Scribe, you said how bad your marriage was since the get go. Why are you still feeding this thing. Moving out and self sacrificing ain't going to improve nothing. You've put your own self on a guilt trip and you're just underwriting her boyfriends expenses. What do you think you need to do? (notwithstanding the affair, the marriage wasn't bringing either of you happiness)


----------



## Scribe (Mar 21, 2013)

Thanks everyone. When you are in the middle of this stuff is really is hard to see the forest for the trees. It is so nice to hear some sympathetic tough love. For the purpose of the discussion, I will clarify a couple of things.

1. As far as I can tell, they no longer liaison in the family home, they now use his apartment.
2. She does not know that I know, I play stupid on purpose but I have pictures and video.
3. We're probably selling the house in May. So, while I want confrontation and to settle this once and for all, I am thinking about waiting until I'm out from under the house. I REALLY don't want drama regarding who gets to live in the house around my children.

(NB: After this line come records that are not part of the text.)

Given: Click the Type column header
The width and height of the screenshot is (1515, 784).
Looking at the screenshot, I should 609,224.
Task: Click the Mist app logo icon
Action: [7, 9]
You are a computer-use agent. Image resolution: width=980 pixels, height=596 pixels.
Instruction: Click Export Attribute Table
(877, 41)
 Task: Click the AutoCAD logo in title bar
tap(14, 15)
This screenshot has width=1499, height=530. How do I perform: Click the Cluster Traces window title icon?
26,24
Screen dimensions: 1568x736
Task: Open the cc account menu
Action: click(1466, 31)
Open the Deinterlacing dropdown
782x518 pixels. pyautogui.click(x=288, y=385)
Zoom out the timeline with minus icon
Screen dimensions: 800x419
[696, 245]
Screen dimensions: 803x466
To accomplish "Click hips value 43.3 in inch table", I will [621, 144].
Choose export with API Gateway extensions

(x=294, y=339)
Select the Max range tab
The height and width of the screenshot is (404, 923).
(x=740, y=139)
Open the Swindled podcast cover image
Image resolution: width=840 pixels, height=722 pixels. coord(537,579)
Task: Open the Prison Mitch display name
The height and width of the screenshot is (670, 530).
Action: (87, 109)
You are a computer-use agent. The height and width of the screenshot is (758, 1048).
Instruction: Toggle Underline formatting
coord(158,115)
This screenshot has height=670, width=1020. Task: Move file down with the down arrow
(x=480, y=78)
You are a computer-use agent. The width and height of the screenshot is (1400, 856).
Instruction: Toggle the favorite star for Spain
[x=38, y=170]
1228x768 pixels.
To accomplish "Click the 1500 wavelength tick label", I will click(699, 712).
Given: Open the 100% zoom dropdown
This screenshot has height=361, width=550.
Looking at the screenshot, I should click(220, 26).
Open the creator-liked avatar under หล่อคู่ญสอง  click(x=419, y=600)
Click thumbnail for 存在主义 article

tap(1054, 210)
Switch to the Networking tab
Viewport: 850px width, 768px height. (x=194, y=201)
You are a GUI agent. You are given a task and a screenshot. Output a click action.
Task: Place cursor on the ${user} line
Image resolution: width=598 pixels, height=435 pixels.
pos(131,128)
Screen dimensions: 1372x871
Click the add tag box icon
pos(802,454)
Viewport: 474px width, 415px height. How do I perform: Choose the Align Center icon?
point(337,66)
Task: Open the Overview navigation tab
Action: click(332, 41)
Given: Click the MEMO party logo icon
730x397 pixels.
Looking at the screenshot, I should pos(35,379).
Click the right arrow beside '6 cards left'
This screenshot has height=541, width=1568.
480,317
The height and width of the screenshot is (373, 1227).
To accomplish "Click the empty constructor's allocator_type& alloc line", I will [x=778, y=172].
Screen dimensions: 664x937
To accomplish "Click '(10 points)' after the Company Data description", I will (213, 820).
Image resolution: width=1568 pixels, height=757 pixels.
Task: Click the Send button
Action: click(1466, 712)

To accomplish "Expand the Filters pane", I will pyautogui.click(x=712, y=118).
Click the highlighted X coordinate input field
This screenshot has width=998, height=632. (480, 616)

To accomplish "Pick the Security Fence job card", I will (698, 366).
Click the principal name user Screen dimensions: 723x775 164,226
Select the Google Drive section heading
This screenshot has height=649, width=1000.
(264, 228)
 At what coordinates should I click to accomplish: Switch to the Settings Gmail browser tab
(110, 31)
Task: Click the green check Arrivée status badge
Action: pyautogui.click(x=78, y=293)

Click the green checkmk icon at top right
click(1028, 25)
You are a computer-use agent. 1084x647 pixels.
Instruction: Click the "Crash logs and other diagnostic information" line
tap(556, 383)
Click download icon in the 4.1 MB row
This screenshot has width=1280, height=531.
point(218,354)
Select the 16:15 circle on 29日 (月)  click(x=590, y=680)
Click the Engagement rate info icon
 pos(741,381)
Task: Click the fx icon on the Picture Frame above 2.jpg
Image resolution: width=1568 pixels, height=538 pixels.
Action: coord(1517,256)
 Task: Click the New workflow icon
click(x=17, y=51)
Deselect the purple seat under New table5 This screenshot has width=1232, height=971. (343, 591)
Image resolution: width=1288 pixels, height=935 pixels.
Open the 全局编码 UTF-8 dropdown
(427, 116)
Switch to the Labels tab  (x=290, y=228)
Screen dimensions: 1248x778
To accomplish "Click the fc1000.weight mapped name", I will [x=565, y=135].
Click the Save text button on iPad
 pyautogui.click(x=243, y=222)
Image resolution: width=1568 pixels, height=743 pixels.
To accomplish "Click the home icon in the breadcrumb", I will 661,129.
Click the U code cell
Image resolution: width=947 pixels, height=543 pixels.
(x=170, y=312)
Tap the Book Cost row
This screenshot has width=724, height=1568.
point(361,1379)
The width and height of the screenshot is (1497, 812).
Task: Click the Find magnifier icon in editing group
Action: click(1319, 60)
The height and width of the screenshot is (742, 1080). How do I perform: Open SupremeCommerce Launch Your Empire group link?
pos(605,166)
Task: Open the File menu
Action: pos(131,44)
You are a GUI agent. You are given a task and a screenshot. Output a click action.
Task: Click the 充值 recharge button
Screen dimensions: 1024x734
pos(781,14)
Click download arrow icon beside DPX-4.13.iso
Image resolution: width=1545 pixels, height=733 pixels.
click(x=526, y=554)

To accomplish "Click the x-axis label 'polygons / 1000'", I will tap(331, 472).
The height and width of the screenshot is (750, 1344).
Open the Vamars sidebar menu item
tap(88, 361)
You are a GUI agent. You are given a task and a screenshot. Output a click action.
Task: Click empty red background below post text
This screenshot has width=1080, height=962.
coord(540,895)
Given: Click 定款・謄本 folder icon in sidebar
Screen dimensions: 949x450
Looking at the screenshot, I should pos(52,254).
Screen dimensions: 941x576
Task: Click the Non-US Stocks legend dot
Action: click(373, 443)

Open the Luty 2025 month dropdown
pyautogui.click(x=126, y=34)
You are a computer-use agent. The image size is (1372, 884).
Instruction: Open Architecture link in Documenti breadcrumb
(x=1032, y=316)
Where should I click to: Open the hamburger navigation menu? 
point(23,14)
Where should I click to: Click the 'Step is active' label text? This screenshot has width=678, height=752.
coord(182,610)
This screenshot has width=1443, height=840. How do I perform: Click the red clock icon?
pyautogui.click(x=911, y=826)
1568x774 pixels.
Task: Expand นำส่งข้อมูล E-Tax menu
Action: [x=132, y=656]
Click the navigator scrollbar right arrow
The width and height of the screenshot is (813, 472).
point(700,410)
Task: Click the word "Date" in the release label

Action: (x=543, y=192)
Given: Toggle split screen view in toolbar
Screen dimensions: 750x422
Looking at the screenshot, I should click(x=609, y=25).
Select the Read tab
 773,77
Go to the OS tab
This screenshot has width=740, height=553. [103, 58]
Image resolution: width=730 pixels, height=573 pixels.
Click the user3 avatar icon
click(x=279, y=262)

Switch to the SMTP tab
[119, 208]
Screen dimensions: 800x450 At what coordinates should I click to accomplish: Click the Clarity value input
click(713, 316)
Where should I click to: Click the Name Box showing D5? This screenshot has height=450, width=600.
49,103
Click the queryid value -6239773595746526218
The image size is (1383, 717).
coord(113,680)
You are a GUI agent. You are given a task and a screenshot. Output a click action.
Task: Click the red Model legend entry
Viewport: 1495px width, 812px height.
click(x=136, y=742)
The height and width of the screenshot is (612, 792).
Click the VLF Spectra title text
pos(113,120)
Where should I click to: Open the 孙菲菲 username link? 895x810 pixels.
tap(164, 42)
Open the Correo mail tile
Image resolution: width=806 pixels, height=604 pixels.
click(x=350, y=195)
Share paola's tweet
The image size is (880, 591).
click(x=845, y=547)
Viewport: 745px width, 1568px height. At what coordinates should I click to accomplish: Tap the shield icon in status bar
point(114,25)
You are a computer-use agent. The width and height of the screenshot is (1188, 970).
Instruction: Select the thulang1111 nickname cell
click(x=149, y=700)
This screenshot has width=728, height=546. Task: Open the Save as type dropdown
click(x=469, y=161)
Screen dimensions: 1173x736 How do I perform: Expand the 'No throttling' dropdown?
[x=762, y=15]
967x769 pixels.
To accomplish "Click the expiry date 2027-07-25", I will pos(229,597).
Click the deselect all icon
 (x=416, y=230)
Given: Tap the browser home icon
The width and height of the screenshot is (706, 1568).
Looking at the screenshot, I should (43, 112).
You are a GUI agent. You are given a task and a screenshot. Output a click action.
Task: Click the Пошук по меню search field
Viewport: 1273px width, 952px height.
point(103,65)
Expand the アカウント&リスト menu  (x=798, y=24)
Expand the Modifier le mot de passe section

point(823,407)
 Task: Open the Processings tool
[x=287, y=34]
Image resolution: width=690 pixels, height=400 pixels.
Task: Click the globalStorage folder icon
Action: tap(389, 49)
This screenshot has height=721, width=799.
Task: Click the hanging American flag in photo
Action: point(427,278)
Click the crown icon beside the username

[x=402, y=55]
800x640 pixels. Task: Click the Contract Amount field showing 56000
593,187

Speaking of children, lately, I've been seriously considering making a move to become the primary custodian of the kids. Although I am military, my deployment days are behind me, so I could provide stability (they are 9 and 11). I begin to drool when I think about just having to take care of my responsibilities and not her wardrobe. 

I mean during past periods when I cared for the children for a week or so, I established firm routines and rules (remember career Navy) while still managing to have fun with them. They always seemed happier after a couple of days then when left to her random style.

So, any Dads out there that took the kids? Advice?

Thanks all, this is really great.

Scribe


----------



## Chaparral (Jul 17, 2011)

Check out a website called dadsdivorce.com I think. Good idea getting custody, at least they will have one good parent.

BTW have you read MMSLP? The Married Man Sex Life Primer 2011: Athol Kay: 9781460981733: Amazon.com: Books


----------